# Polygon Pathfinding

This document presents a simple algorithm for a pathfinding algorithm done for non-degenerate polygons.

# API

In order to make a searcher we first need to declare a polygon.

```
const { Point, Polygon, Search } = require('polygon-pathfinding');
let polygon = new Polygon();
// Push points from a polygon.
// Push is boolean method that returns true if the point has been pushed to the polygon
// or it returns false in case the point will make the polygon degenerate (self intersecting).
// The check can be deactivated by pushing with "polygon.push(0, 0, woChecker = true);"
polygon.push(0, 0);
polygon.push(5, 0);
polygon.push(5, 5);
polygon.push(2, 5);
polygon.push(2, 3);
polygon.push(0, 3);
polygon.closePolygon(); // This method closes the polygon and completes it. The push method will return false in case (y, x) is point that already exists in the polygon.
polygon.triangulate();
let searcher = new Search(polygon);
// This will return a path of points that will represent a path between (0.3, 2.7) and (2.4, 4.5).
console.log(searcher.searchForPath(new Point(0.3, 2.7), new Point(2.4, 4.5)))
```

And the graphical representation of this simple polygon is.

# Testing

You can test this pathfinding algorithm on this page: https://soucupb.github.io/BoringPathfinding/

Here is a simple example of a drawn polygon.

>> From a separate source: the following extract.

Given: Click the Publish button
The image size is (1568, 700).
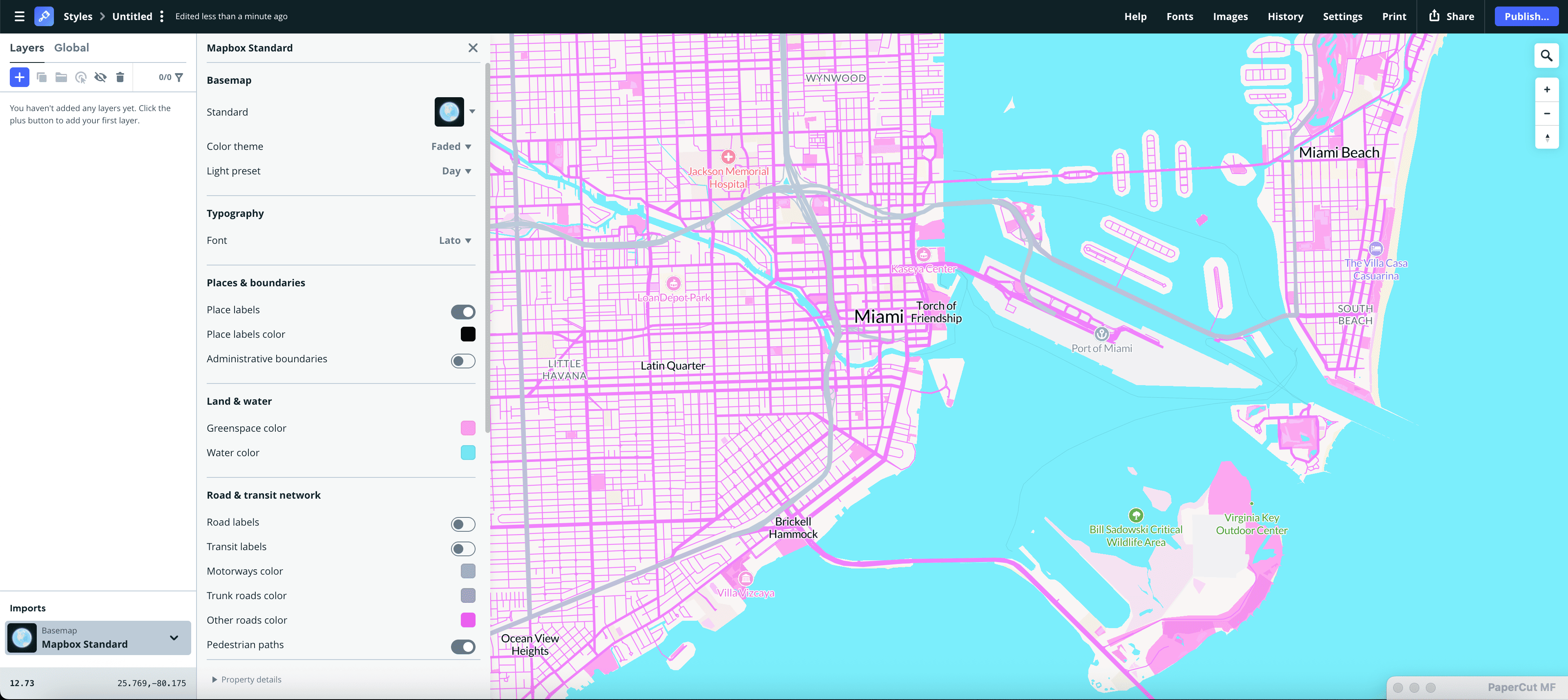Looking at the screenshot, I should 1527,16.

And here is a simple path for it. The path are the lines with yellow.

# Support and notes

Version | Navmesh Polygon Triangulation | Holes Support | Triangle Searching Complexity | Searching Algorithm | Searching Algorithm Complexity | Point push in polygon complexity |
---|---|---|---|---|---|---|

0.1.0 | ✔️ | ❌ | O(n) (where n is the number of triangles) | AStar | O(m ^ 2) (where m is the number of triangles in a path found) | O(n ^ 2) (where n is the number of points in the polygon) (O(n) in case of using woChecker=true) |

# Contribution

If you're intrested in upgrading this package with better performing algorithms, adding new features or solving bugs, do not hesitate to create issues and then, making pull request for them.